■ Instructions for the task:
Each line from the one with "This screenshot has width=1061, height=482." through the final line of the entries below must be printed exactly, and the pictures must not be.

- - -

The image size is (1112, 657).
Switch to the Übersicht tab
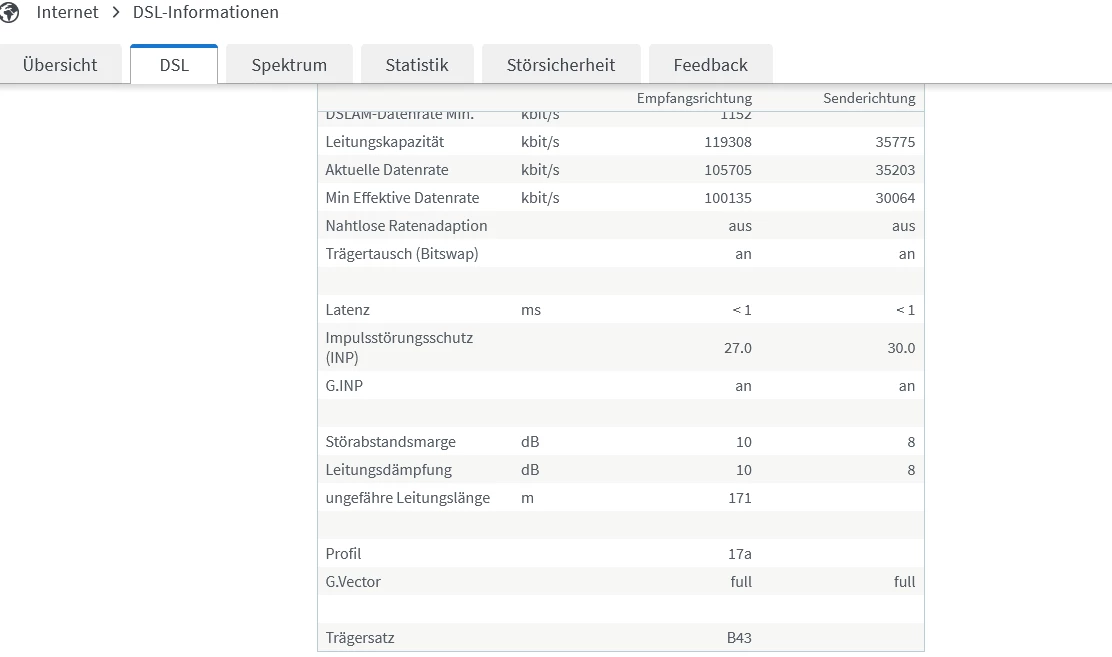tap(60, 65)
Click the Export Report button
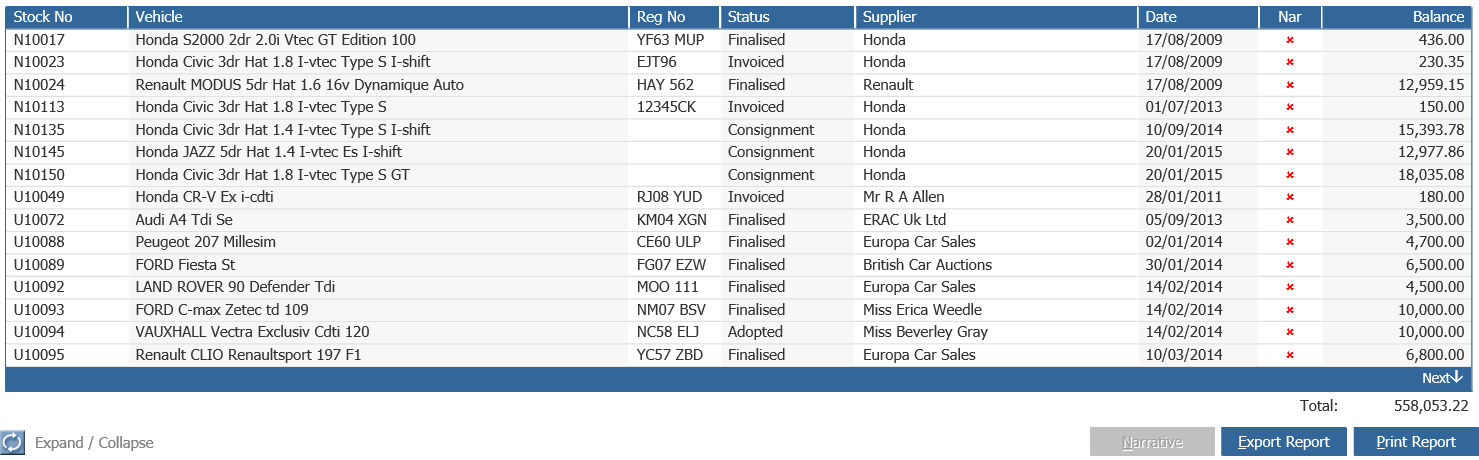This screenshot has height=460, width=1479. tap(1284, 442)
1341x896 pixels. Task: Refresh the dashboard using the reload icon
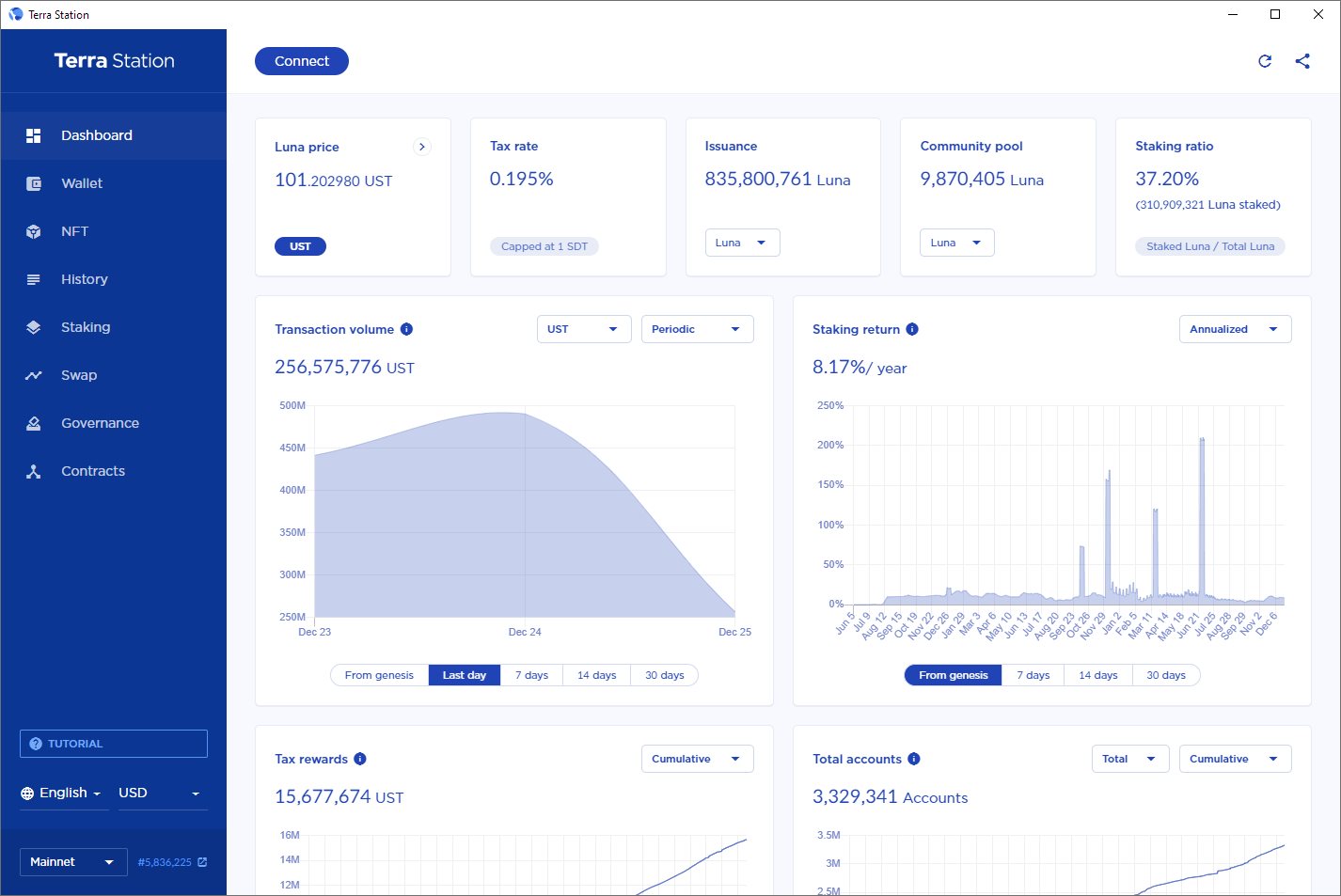[x=1265, y=60]
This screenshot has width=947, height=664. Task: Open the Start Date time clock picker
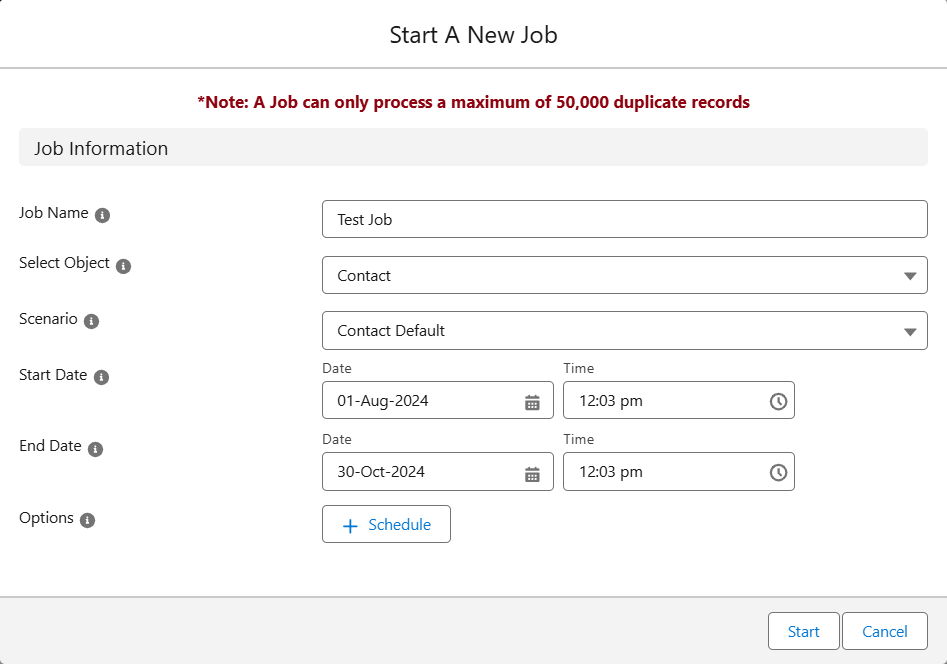coord(778,401)
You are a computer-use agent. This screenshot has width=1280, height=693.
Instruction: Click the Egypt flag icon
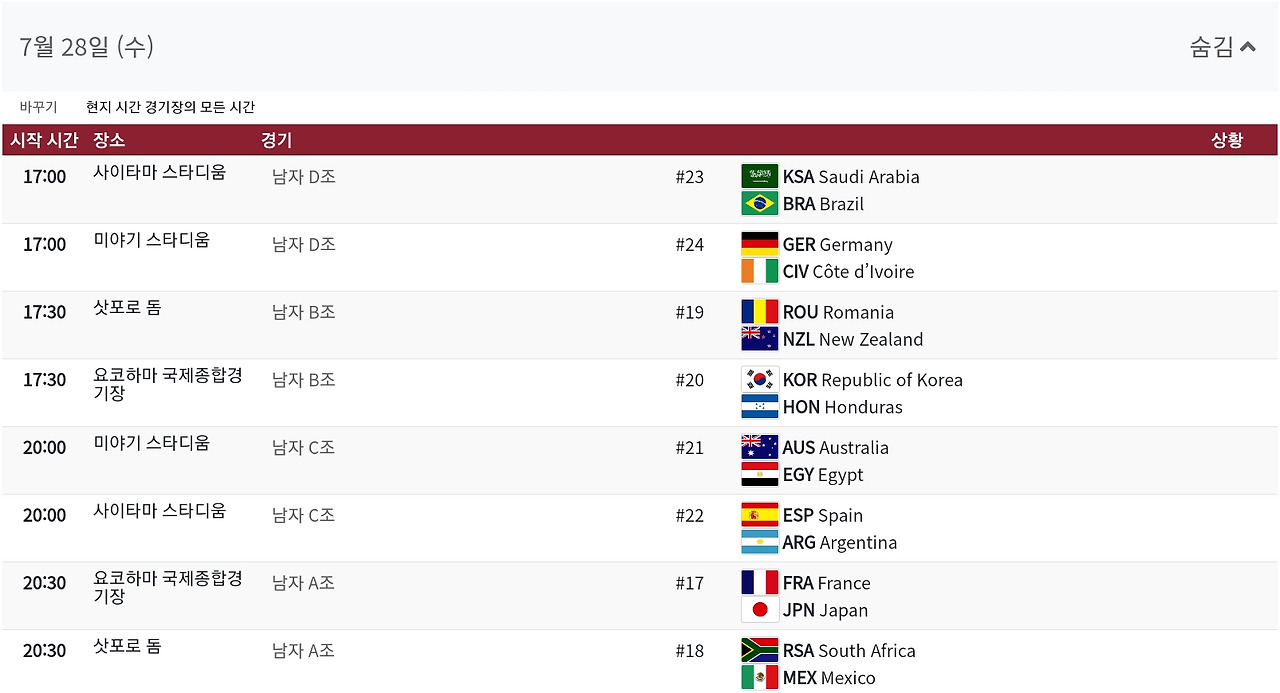(x=759, y=474)
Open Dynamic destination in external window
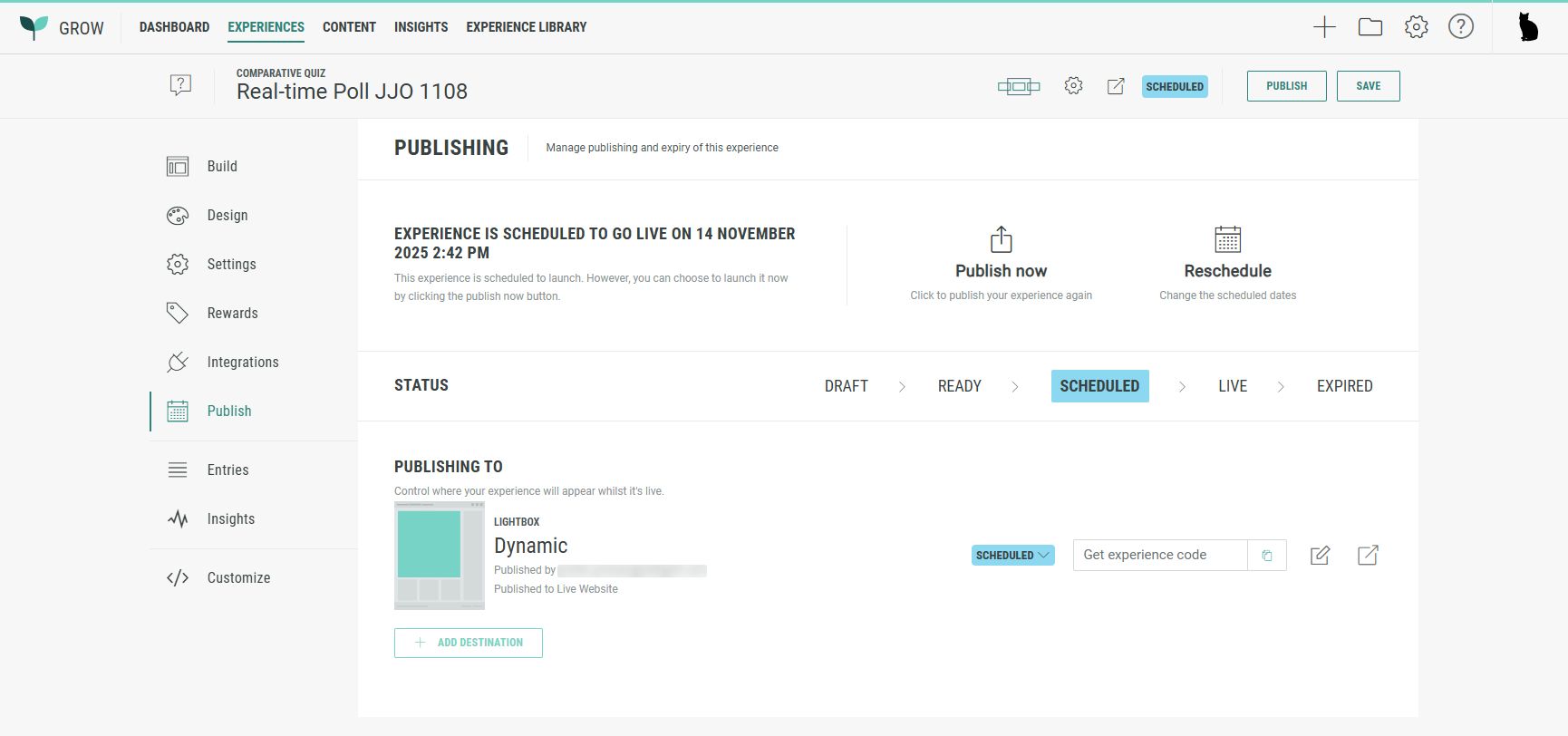The height and width of the screenshot is (736, 1568). click(1368, 556)
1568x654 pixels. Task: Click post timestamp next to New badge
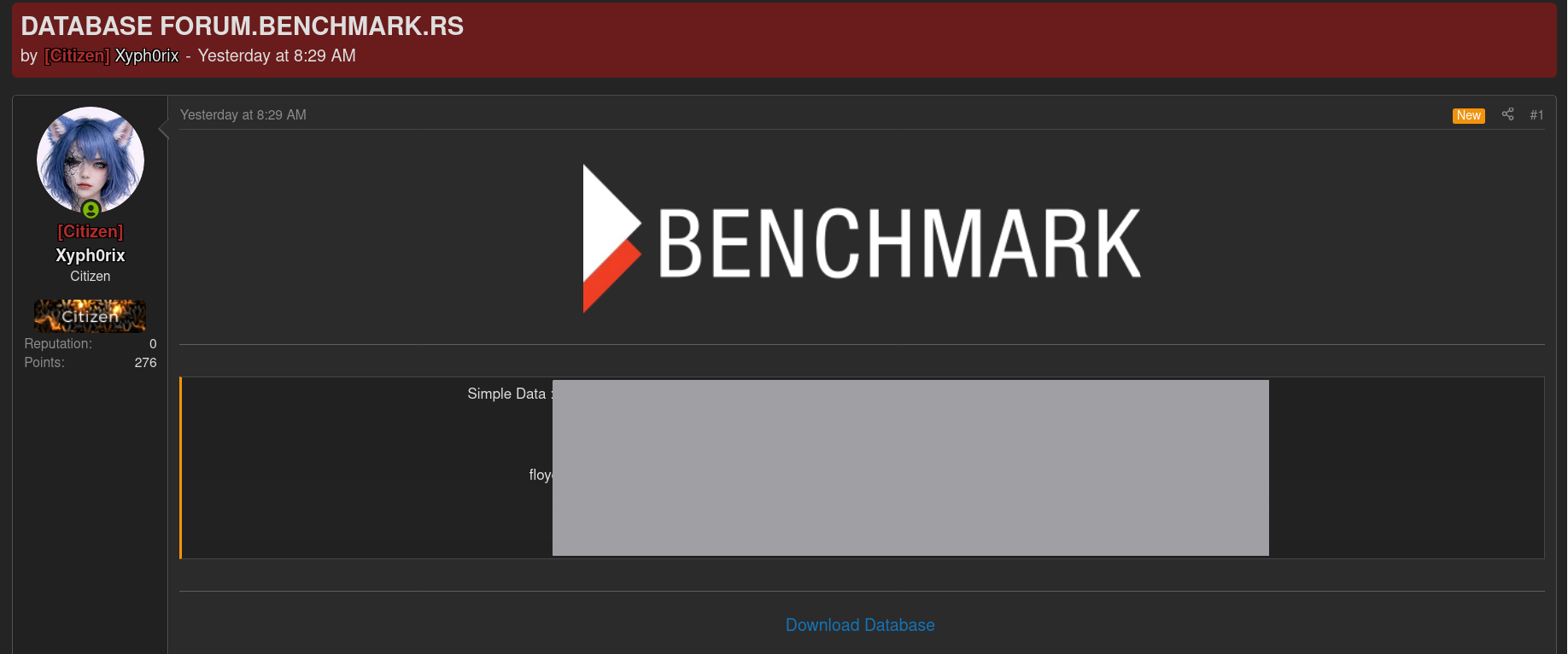point(243,114)
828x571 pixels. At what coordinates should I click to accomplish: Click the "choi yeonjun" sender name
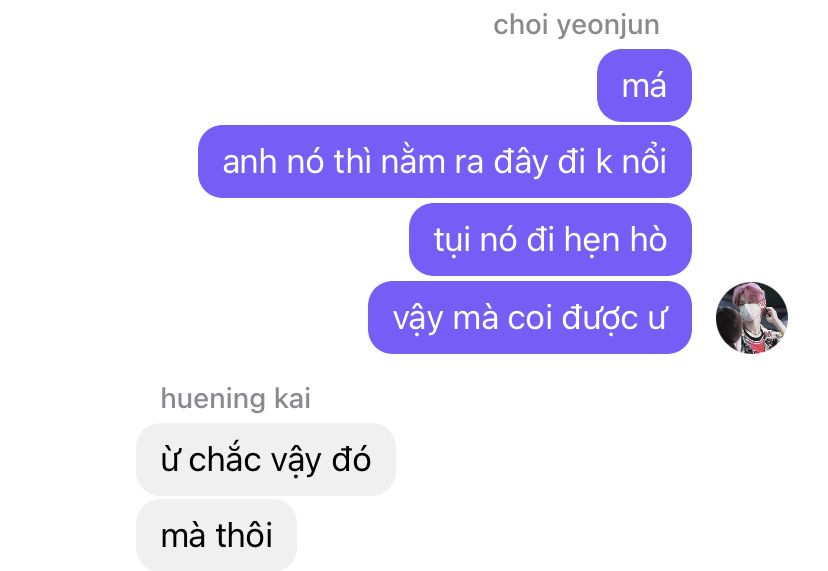[576, 25]
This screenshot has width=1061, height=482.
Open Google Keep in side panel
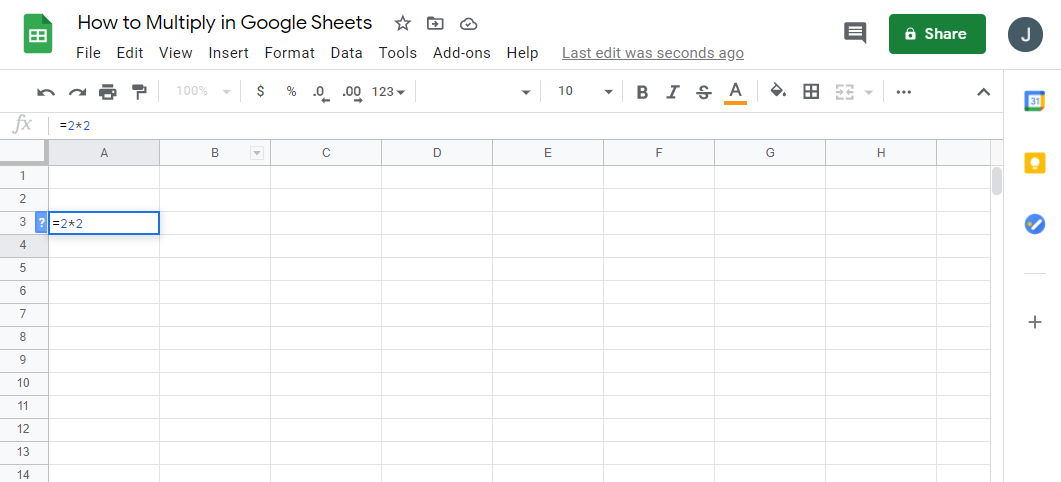click(x=1034, y=163)
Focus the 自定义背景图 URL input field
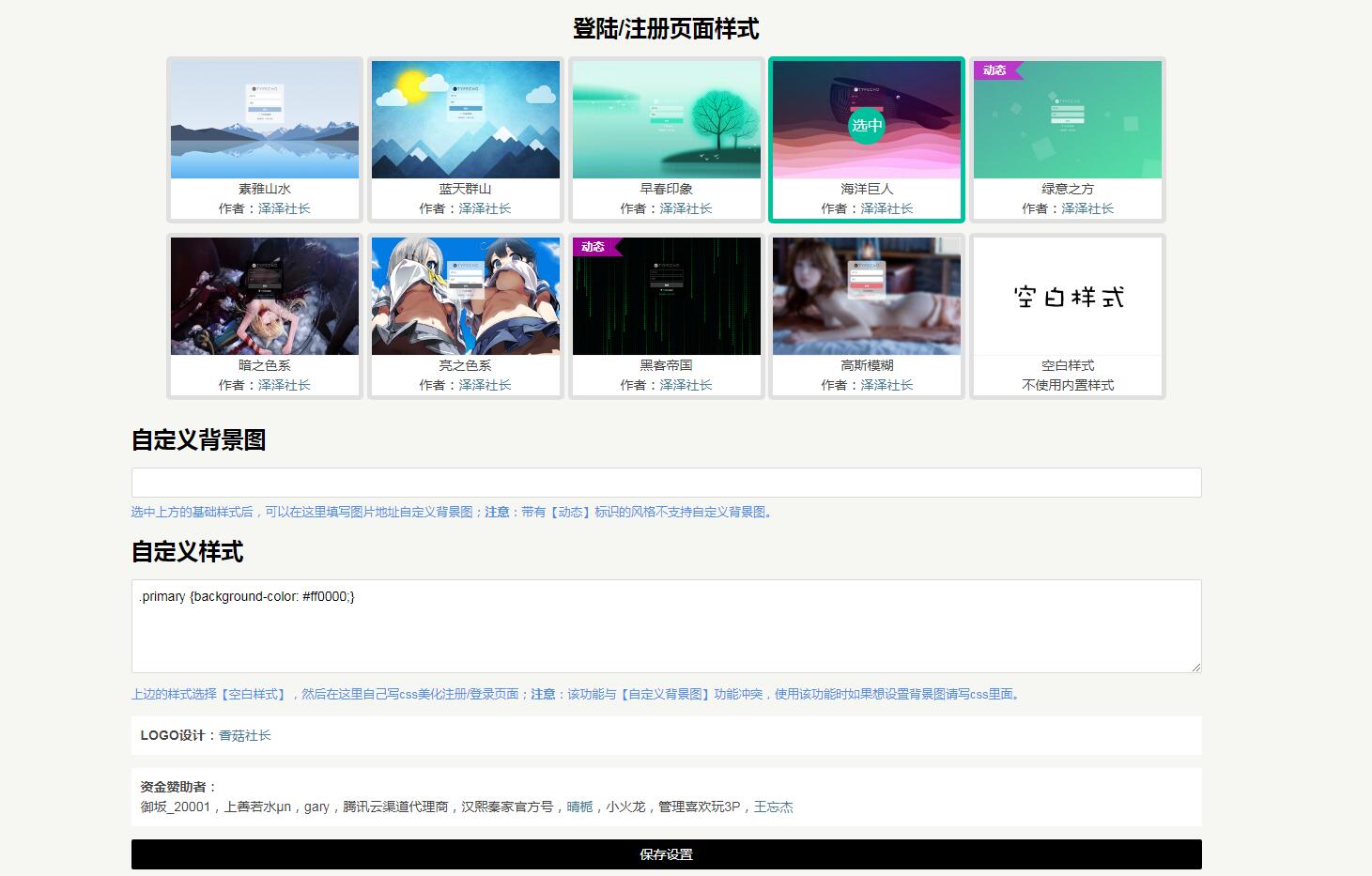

- - -

■ Result of this task:
This screenshot has width=1061, height=482.
Open Google Keep in side panel
click(x=1034, y=163)
Focus the 自定义背景图 URL input field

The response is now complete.